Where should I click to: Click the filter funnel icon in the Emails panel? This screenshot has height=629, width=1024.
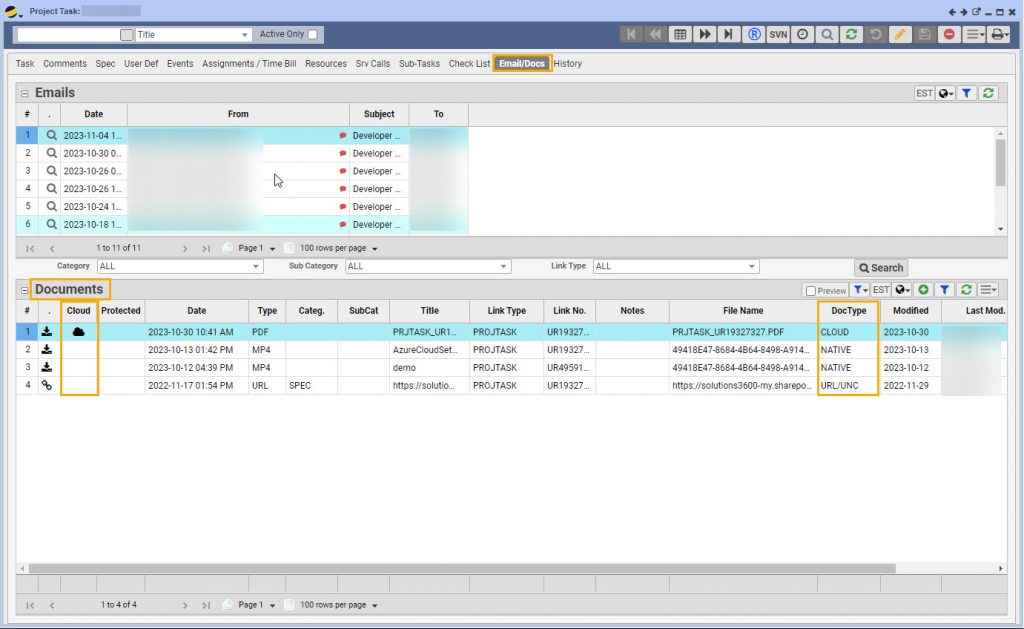(967, 93)
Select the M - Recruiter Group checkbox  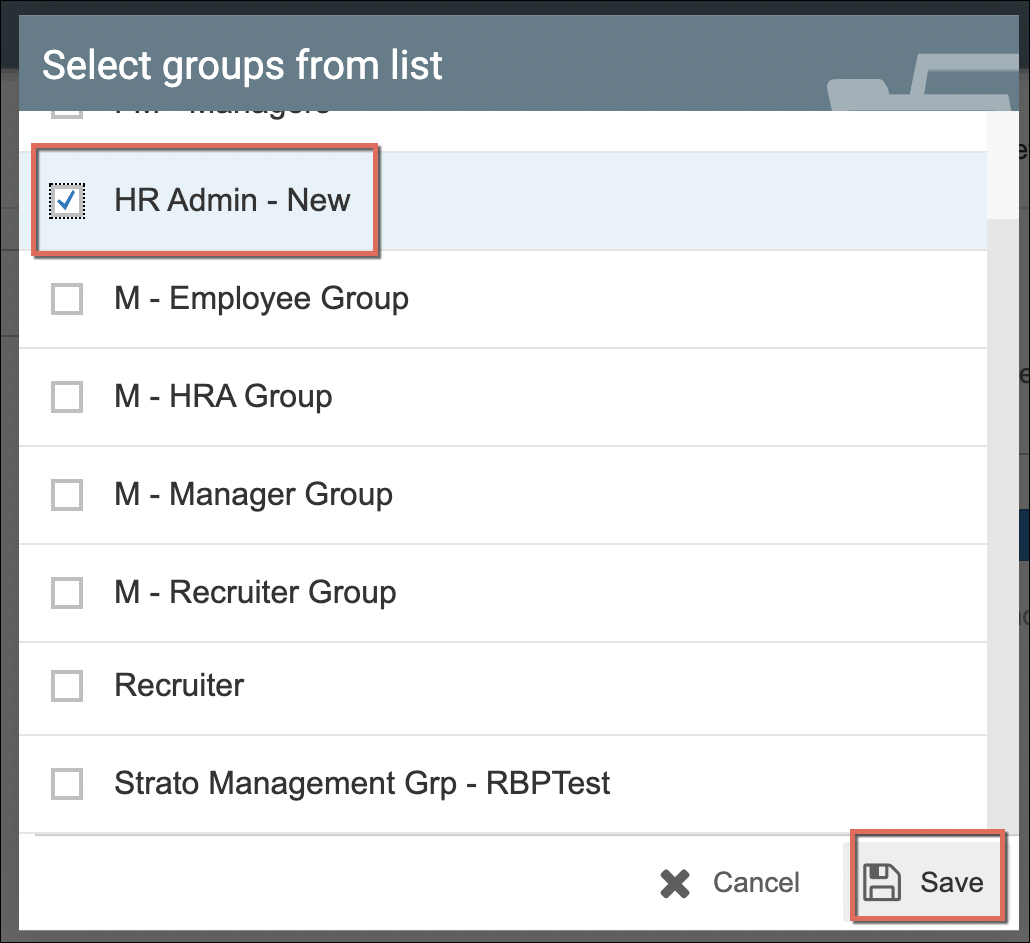point(67,593)

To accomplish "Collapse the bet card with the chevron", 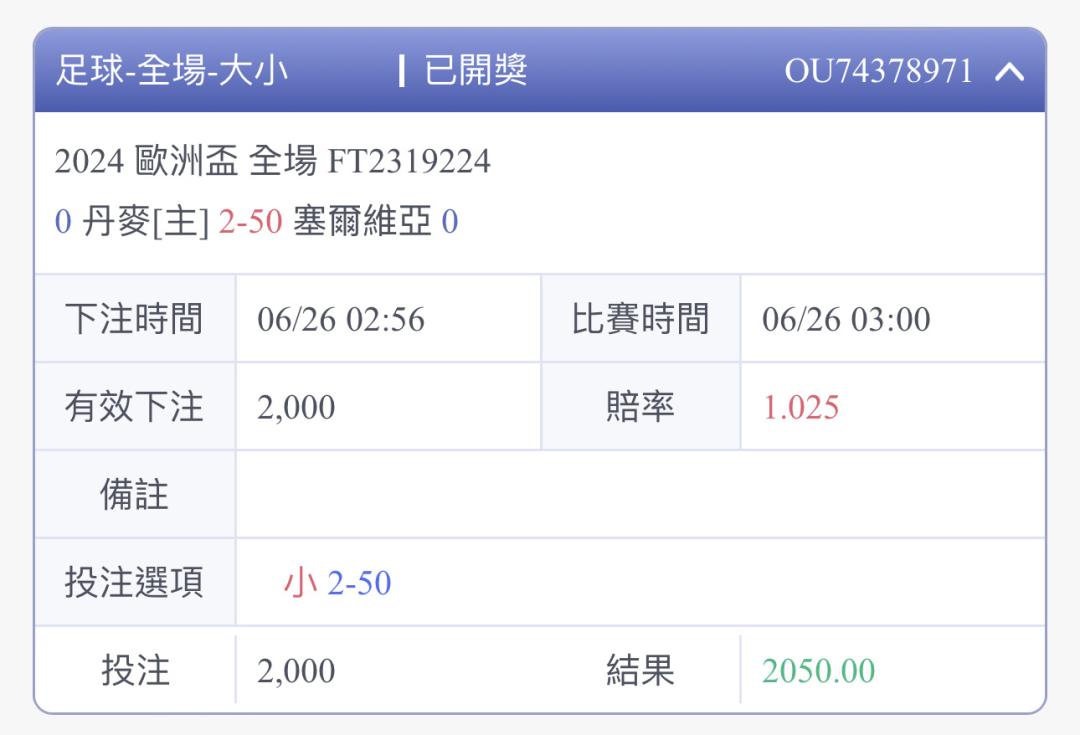I will pos(1009,72).
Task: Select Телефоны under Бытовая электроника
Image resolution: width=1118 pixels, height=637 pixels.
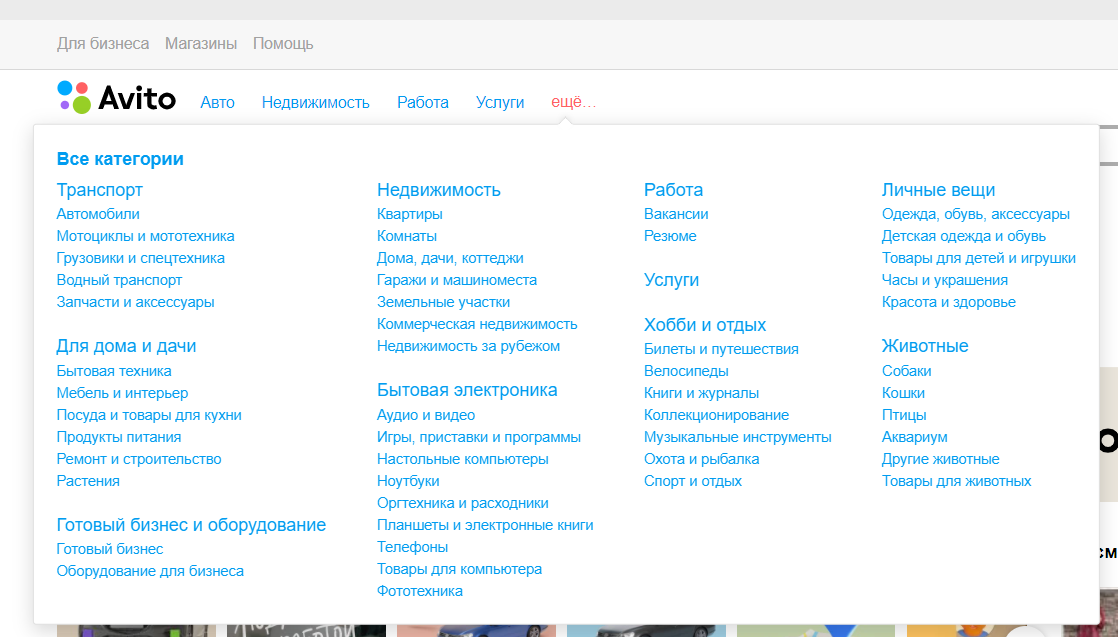Action: [410, 546]
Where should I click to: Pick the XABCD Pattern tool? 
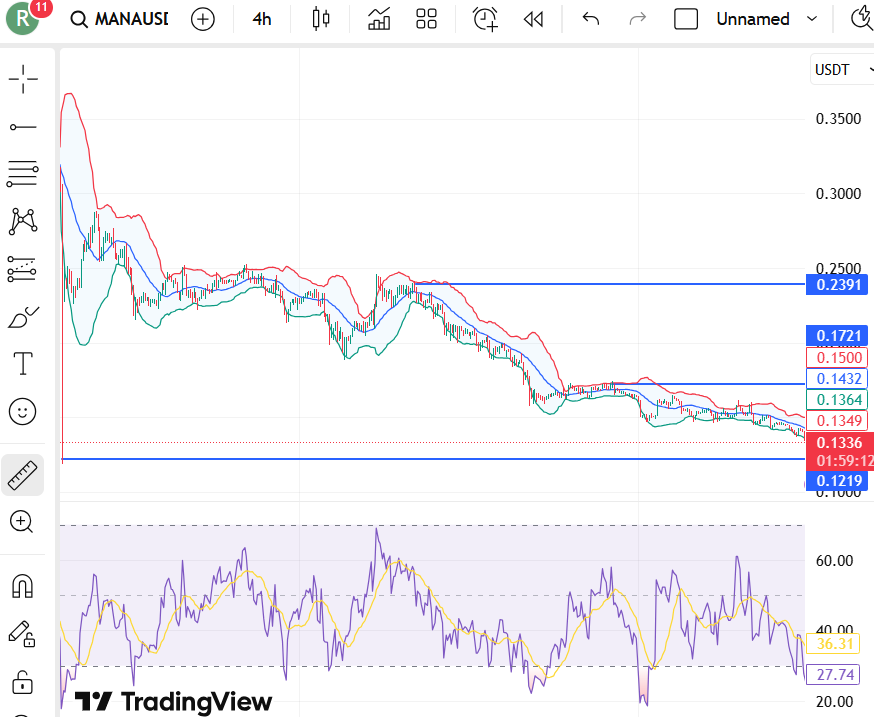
- - -
• _What you are asked to do_: Leaving out all pictures, print exactly the lines above from the one containing "Image resolution: width=1118" through the last line of the entries.

• _Output of the exercise_:
Image resolution: width=1118 pixels, height=637 pixels.
Action: [410, 546]
Where should I click to: Pick the XABCD Pattern tool? 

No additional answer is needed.